Tatiana Zorri

Personal information
- Full name: Tatiana Zorri
- Date of birth: 19 October 1977 (age 48)
- Place of birth: Isola del Liri, Italy
- Height: 1.65 m (5 ft 5 in)
- Position: Midfielder

Senior career*
- Years: Team / Apps / (Gls)
- 1993–2004: Lazio
- 2004–2008: Torino /  / (37)
- 2008–2010: Tavagnacco / 42 / (4)
- 2010–2011: Lazio / 29 / (8)
- 2011–2012: Torino / 19 / (5)
- 2012–2013: Bardolino / 22 / (3)

International career
- 1994–2010: Italy / 155 / (22)

= Tatiana Zorri =

Italian footballer (born 1977)

Tatiana Zorri is an Italian former football midfielder, who rounded off her career at Bardolino CF in Serie A. She has also played for SS Lazio, Torino CF and UPC Tavagnacco.

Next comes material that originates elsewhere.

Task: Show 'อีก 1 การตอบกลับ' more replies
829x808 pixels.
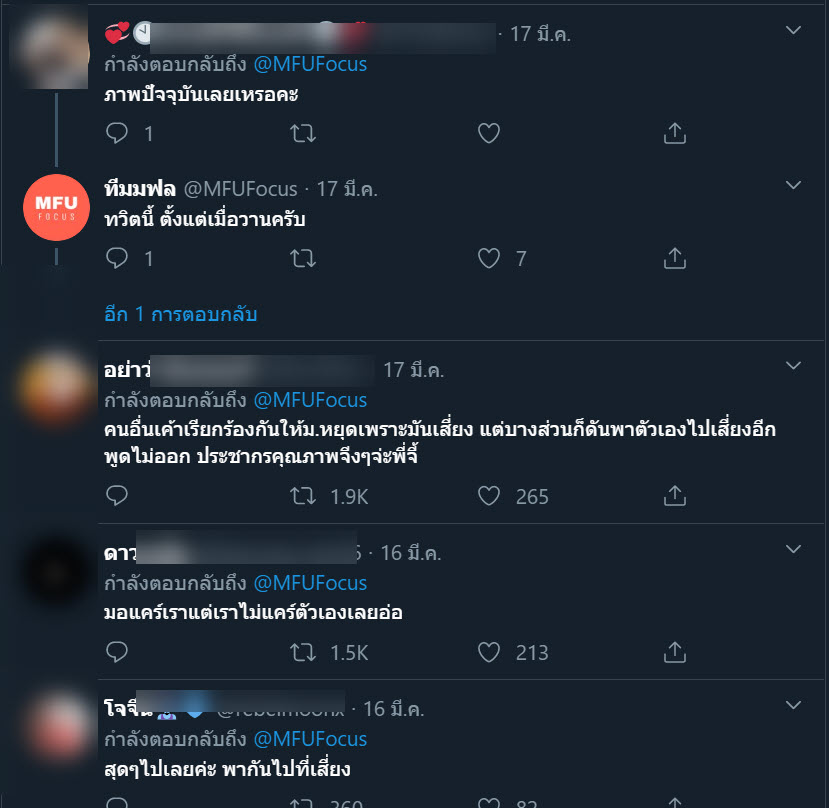Action: (x=180, y=314)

She was a member of the Italian national team for 16 years before retiring from international football in 2010, taking part in the 1999 World Cup and the 1997, 2001, 2005 and 2009 European Championships. With 155 games, she is the second most capped Italian player next to Patrizia Panico.

Zorri wanted to finish her career in 2012 but played on when she got an offer from Champions League contenders Bardolino. She retired a year later.